● Goal of the exercise:
For the entries below, print exactly the lines between the line holding "The image size is (462, 362)." and the line holding "is (1150, 570).", inclusive, and nothing else.

::: Source material

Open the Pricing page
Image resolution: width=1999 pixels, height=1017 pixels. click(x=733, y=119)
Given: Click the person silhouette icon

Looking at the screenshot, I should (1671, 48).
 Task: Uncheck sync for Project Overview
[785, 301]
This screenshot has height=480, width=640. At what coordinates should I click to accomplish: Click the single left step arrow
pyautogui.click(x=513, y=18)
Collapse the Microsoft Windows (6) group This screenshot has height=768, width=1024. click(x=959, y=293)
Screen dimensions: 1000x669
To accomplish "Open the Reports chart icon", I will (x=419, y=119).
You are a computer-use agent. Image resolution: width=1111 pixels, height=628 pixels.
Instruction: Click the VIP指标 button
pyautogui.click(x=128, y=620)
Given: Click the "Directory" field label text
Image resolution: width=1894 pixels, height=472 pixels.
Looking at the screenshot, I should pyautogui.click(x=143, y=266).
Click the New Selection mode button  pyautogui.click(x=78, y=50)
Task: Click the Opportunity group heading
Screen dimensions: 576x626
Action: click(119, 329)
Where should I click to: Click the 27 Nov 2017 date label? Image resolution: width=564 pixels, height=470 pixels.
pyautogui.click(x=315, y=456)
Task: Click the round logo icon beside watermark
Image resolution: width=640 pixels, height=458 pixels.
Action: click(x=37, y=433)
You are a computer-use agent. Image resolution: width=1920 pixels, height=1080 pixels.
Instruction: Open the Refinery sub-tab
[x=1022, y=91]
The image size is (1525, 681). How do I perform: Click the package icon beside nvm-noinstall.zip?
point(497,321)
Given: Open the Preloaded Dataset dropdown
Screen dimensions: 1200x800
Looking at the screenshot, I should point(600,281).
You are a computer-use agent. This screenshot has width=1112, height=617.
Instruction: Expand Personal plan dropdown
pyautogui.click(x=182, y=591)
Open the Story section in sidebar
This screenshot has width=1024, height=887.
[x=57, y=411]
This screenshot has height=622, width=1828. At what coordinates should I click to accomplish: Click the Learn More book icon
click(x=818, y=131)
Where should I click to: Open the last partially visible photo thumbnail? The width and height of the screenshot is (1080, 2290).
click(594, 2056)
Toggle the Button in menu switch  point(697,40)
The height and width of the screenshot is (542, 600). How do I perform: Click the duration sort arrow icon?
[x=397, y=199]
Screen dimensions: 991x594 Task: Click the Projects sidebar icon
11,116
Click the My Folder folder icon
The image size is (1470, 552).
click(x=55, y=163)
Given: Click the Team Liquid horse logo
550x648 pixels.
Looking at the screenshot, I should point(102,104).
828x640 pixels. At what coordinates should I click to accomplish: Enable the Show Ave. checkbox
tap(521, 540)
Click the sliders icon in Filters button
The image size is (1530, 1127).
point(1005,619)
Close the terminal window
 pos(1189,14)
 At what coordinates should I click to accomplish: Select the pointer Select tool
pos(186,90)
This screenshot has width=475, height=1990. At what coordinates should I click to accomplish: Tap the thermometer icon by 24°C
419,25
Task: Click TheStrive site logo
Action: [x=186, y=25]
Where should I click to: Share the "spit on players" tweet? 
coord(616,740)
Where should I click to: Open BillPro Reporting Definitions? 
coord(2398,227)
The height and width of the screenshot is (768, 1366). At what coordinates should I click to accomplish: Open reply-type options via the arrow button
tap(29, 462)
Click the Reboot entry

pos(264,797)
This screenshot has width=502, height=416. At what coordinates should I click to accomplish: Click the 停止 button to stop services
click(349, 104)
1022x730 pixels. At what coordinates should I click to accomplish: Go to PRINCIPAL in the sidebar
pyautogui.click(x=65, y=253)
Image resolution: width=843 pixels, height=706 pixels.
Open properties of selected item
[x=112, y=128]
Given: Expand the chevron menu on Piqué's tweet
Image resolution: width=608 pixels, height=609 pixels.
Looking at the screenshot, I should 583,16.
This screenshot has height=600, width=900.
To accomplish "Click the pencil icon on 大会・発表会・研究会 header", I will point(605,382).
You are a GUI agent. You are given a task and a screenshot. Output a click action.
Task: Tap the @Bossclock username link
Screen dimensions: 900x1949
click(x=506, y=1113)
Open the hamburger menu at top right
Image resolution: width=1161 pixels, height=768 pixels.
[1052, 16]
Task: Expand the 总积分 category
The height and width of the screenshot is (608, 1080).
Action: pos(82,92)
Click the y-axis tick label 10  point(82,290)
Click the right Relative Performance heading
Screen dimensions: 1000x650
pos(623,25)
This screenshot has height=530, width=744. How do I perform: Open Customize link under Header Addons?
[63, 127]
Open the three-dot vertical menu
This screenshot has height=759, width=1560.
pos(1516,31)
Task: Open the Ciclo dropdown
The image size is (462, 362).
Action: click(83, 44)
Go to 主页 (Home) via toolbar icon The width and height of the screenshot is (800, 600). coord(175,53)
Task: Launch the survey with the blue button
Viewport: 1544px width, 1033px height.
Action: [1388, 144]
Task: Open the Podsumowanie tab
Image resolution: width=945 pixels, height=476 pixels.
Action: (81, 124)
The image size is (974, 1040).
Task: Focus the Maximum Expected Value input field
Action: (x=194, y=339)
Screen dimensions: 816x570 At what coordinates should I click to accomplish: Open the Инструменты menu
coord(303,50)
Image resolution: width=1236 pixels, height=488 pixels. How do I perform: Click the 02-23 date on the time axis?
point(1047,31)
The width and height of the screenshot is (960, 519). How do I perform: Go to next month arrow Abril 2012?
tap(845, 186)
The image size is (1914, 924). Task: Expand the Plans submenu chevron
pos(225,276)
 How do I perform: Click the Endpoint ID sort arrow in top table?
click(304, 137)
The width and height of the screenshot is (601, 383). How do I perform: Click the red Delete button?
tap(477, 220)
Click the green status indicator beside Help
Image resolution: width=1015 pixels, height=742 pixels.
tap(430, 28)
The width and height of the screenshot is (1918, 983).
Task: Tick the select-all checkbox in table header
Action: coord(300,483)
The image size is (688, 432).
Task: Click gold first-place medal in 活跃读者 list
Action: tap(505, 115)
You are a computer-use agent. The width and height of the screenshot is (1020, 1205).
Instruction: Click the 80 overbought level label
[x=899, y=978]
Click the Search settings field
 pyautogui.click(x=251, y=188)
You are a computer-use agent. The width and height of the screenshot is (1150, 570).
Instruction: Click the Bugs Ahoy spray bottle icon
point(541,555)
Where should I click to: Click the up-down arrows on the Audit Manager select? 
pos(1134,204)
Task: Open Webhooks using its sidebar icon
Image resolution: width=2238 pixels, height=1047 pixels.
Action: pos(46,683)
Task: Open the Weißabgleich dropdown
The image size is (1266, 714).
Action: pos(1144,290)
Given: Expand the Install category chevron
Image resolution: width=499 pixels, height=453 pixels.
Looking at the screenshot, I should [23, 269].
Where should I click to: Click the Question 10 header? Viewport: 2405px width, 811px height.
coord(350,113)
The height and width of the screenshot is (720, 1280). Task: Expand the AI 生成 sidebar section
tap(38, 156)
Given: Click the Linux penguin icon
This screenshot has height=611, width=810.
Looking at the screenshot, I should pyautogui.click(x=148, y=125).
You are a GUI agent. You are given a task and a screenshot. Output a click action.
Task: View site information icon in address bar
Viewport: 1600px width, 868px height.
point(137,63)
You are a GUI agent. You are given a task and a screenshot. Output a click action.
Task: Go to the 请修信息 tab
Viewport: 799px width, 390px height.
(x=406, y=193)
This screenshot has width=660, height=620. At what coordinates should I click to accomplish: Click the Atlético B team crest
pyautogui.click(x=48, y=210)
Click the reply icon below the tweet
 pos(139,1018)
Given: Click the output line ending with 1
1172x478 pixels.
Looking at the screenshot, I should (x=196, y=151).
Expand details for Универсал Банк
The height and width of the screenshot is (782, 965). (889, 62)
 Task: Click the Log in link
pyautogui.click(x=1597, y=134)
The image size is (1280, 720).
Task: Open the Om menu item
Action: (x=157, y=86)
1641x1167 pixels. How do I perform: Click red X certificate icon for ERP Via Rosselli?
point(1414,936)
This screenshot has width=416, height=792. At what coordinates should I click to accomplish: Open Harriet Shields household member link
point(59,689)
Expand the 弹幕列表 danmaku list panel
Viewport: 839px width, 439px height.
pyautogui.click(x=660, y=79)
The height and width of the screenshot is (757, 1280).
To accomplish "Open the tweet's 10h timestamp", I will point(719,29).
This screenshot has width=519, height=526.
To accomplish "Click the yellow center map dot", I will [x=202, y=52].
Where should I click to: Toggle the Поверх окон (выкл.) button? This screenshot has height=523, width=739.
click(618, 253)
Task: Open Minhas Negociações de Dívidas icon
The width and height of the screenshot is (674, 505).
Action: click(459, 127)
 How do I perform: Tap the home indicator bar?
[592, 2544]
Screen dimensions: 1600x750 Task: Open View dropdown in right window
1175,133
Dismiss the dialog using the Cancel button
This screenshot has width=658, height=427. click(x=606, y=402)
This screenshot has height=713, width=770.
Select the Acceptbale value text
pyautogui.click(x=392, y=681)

::::::

● Final answer:
The image size is (462, 362).
Action: click(83, 44)
Go to 主页 (Home) via toolbar icon The width and height of the screenshot is (800, 600). coord(175,53)
Task: Launch the survey with the blue button
Viewport: 1544px width, 1033px height.
Action: [1388, 144]
Task: Open the Podsumowanie tab
Image resolution: width=945 pixels, height=476 pixels.
Action: (81, 124)
The image size is (974, 1040).
Task: Focus the Maximum Expected Value input field
Action: (x=194, y=339)
Screen dimensions: 816x570 At what coordinates should I click to accomplish: Open the Инструменты menu
coord(303,50)
Image resolution: width=1236 pixels, height=488 pixels. How do I perform: Click the 02-23 date on the time axis?
point(1047,31)
The width and height of the screenshot is (960, 519). How do I perform: Go to next month arrow Abril 2012?
tap(845, 186)
The image size is (1914, 924). Task: Expand the Plans submenu chevron
pos(225,276)
 How do I perform: Click the Endpoint ID sort arrow in top table?
click(304, 137)
The width and height of the screenshot is (601, 383). How do I perform: Click the red Delete button?
tap(477, 220)
Click the green status indicator beside Help
Image resolution: width=1015 pixels, height=742 pixels.
tap(430, 28)
The width and height of the screenshot is (1918, 983).
Task: Tick the select-all checkbox in table header
Action: coord(300,483)
The image size is (688, 432).
Task: Click gold first-place medal in 活跃读者 list
Action: tap(505, 115)
You are a computer-use agent. The width and height of the screenshot is (1020, 1205).
Instruction: Click the 80 overbought level label
[x=899, y=978]
Click the Search settings field
 pyautogui.click(x=251, y=188)
You are a computer-use agent. The width and height of the screenshot is (1150, 570).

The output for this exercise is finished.